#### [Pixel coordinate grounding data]
**********

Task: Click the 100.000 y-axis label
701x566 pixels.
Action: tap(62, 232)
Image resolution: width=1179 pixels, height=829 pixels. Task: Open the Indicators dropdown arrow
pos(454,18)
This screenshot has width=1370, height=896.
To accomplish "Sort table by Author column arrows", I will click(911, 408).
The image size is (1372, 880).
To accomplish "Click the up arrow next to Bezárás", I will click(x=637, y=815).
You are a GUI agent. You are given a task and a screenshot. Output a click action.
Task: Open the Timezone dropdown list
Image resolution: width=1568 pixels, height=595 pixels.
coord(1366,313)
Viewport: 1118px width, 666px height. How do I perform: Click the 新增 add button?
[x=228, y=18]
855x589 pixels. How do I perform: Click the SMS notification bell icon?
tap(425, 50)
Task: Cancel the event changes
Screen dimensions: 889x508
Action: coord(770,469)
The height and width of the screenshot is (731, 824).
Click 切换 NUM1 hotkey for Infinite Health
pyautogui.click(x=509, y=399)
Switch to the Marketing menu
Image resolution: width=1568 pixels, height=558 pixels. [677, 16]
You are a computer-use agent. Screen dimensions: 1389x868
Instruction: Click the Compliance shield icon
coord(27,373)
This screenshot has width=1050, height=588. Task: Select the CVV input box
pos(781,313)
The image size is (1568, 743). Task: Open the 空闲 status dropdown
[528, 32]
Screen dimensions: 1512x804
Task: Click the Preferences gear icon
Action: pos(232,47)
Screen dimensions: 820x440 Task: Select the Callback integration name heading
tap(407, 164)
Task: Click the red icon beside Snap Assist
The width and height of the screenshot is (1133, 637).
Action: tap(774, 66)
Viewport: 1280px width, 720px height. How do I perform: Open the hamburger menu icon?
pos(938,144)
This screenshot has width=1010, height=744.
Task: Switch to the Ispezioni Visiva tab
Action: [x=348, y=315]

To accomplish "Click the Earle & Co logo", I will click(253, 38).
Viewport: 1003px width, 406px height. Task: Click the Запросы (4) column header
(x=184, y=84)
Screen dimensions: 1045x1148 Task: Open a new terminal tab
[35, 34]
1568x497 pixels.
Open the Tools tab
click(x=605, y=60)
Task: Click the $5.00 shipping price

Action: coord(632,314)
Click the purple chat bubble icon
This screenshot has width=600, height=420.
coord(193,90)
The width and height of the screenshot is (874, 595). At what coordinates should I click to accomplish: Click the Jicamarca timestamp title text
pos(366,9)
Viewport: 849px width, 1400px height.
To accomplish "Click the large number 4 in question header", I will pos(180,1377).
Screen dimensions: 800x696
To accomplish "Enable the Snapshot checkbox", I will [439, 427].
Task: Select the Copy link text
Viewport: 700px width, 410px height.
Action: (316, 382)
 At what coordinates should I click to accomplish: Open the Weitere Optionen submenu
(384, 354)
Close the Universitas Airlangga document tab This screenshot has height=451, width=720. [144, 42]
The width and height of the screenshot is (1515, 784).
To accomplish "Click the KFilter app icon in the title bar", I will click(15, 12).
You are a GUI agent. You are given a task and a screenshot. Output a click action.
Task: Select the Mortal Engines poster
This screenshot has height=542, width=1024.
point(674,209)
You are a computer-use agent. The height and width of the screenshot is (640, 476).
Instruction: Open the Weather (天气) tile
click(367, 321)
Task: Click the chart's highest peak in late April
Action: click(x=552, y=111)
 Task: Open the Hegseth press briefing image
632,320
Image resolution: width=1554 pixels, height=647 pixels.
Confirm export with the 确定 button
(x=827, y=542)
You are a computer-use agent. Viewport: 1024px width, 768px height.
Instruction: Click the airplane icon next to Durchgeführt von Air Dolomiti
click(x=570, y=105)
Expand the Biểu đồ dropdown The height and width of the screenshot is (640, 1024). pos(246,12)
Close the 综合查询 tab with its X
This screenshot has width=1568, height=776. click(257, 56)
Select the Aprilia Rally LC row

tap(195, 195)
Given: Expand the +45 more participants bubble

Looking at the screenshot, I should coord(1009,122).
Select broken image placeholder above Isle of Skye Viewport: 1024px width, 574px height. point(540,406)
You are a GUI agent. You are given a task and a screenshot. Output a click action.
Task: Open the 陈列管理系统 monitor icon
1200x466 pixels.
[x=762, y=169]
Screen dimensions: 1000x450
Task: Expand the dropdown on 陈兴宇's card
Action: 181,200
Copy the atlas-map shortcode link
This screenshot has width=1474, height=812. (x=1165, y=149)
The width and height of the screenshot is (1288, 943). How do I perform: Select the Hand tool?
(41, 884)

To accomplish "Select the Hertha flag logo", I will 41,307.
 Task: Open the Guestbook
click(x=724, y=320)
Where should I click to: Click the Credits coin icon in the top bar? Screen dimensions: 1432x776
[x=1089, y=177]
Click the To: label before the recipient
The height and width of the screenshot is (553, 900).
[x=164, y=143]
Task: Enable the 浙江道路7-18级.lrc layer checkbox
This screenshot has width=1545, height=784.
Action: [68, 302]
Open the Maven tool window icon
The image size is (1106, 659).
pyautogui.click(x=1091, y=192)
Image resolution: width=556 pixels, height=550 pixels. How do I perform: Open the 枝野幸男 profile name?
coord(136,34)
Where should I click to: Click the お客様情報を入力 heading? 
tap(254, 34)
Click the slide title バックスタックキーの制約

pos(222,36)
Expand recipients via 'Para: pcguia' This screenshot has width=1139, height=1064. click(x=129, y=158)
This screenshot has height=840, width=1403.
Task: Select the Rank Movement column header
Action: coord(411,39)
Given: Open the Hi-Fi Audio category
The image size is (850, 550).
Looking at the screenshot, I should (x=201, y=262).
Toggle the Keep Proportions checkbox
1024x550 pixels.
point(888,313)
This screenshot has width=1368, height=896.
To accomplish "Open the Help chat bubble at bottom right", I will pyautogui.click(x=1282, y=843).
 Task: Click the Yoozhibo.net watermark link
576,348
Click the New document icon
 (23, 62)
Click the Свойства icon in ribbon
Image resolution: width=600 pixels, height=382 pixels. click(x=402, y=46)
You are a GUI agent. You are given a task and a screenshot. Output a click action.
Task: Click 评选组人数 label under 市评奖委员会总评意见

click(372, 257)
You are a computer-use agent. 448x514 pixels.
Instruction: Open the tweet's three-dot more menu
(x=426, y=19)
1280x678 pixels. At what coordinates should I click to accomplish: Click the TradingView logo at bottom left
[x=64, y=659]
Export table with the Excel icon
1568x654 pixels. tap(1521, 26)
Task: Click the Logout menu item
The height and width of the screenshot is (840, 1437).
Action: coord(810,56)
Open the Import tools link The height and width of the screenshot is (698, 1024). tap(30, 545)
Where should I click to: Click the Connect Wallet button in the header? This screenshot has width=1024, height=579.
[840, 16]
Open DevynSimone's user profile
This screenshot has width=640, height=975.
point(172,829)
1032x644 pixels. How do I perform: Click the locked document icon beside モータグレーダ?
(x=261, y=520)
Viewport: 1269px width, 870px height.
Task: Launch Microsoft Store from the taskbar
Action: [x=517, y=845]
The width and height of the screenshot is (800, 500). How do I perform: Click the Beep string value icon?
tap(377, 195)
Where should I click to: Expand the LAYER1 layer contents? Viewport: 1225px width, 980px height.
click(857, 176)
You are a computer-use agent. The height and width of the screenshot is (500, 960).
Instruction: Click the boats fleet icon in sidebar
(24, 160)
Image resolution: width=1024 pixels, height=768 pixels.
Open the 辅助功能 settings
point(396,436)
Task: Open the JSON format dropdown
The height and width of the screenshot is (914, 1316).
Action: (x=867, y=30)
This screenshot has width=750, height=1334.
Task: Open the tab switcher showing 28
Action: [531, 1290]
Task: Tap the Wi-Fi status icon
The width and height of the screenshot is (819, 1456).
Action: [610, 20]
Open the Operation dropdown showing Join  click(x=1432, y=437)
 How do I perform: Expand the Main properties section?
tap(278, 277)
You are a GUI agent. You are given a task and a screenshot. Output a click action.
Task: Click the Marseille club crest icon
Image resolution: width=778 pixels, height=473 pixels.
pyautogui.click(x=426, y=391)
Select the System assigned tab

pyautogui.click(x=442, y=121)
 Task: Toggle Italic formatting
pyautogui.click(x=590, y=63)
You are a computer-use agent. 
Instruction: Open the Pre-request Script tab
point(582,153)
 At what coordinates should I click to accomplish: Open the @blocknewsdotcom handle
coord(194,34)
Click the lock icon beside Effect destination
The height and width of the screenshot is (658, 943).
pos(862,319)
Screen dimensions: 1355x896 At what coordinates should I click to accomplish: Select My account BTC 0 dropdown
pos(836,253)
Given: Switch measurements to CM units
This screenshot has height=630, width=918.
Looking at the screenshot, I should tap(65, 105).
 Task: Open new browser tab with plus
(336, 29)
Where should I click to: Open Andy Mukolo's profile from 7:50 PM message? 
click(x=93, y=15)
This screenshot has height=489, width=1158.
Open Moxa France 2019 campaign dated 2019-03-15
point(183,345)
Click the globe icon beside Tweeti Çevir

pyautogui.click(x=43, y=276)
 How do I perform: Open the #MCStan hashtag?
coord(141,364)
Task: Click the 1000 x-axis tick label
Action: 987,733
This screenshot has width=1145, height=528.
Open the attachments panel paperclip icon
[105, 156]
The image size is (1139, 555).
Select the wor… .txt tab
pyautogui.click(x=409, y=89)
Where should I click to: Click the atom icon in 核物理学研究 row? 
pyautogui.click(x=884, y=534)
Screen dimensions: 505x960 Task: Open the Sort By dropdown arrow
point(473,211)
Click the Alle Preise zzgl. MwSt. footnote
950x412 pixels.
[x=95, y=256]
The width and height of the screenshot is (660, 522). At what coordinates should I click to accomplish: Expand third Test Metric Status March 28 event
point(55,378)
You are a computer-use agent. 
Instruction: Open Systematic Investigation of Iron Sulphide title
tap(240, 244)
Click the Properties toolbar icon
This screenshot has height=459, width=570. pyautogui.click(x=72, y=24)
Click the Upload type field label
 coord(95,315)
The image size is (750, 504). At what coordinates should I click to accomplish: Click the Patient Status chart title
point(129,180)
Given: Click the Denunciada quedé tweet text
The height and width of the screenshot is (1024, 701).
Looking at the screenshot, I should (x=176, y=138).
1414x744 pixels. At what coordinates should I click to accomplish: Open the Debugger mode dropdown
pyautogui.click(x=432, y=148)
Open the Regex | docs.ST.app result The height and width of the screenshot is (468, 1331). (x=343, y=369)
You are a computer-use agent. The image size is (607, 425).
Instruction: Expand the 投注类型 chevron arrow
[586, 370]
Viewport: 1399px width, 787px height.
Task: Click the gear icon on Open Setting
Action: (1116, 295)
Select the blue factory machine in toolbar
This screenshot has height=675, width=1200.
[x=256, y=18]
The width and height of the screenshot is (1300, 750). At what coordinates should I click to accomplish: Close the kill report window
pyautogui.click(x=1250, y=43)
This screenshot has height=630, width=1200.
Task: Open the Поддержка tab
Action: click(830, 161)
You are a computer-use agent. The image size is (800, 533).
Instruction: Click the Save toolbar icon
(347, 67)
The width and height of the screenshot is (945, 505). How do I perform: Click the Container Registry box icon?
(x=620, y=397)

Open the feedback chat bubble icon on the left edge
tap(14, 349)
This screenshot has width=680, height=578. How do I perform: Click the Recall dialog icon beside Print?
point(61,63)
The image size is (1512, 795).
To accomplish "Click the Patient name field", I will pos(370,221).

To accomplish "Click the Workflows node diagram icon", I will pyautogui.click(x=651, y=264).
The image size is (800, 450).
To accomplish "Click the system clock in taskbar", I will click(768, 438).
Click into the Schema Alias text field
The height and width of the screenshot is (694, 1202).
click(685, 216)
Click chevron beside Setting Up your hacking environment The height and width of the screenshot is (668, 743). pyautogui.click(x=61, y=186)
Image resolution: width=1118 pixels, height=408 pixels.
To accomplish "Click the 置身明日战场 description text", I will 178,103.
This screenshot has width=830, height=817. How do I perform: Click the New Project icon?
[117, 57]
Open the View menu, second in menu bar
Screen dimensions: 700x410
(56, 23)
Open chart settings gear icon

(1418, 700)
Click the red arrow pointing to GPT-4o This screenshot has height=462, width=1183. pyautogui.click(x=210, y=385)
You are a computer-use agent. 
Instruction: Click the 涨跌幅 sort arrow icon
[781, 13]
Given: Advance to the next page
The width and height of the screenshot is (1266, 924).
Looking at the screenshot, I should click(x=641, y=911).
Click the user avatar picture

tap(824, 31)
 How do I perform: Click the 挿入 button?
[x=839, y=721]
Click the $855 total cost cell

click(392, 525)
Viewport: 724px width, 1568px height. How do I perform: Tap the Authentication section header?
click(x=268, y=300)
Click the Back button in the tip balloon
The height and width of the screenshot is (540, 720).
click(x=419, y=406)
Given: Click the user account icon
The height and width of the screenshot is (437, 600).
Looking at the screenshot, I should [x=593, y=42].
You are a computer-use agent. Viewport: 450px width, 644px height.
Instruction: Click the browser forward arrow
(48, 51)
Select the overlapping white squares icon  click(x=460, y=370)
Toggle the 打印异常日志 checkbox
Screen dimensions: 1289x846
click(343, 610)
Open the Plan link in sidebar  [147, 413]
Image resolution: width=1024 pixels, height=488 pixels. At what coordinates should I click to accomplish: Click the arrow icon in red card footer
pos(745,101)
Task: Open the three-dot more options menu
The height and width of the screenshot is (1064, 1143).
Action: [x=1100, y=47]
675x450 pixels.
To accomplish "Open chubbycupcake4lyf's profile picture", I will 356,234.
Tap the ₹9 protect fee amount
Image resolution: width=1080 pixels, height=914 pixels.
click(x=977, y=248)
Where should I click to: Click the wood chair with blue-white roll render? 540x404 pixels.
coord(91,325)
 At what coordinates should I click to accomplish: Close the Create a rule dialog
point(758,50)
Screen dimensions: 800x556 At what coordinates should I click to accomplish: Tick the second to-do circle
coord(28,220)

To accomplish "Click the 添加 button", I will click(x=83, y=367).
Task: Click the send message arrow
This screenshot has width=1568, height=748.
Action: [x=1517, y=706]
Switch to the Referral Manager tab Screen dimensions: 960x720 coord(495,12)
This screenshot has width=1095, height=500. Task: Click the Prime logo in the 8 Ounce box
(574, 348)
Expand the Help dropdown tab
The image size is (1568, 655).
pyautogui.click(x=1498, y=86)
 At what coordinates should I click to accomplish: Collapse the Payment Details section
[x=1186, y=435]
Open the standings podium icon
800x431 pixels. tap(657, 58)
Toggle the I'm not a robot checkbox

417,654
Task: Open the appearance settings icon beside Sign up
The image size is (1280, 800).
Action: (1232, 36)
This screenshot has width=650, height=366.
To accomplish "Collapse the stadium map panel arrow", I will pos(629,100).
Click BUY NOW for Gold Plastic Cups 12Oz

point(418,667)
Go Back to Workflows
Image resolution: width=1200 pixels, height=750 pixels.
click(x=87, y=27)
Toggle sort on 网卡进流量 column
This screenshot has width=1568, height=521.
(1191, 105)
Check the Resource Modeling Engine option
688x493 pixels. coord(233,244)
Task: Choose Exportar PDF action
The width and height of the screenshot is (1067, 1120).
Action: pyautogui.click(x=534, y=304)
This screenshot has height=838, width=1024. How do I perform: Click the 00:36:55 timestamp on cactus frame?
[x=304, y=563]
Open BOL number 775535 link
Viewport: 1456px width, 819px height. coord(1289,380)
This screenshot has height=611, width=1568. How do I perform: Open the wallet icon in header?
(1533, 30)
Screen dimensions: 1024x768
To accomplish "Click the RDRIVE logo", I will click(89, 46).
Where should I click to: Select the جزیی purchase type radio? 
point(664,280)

**********

#### [Assignment]
Using the records above, restate word for word the lines from the one with "Instruction: Click the browser forward arrow" through the one with "675x450 pixels.", both included.

#### [Result of the task]
Instruction: Click the browser forward arrow
(48, 51)
Select the overlapping white squares icon  click(x=460, y=370)
Toggle the 打印异常日志 checkbox
Screen dimensions: 1289x846
click(343, 610)
Open the Plan link in sidebar  [147, 413]
Image resolution: width=1024 pixels, height=488 pixels. At what coordinates should I click to accomplish: Click the arrow icon in red card footer
pos(745,101)
Task: Open the three-dot more options menu
The height and width of the screenshot is (1064, 1143).
Action: [x=1100, y=47]
675x450 pixels.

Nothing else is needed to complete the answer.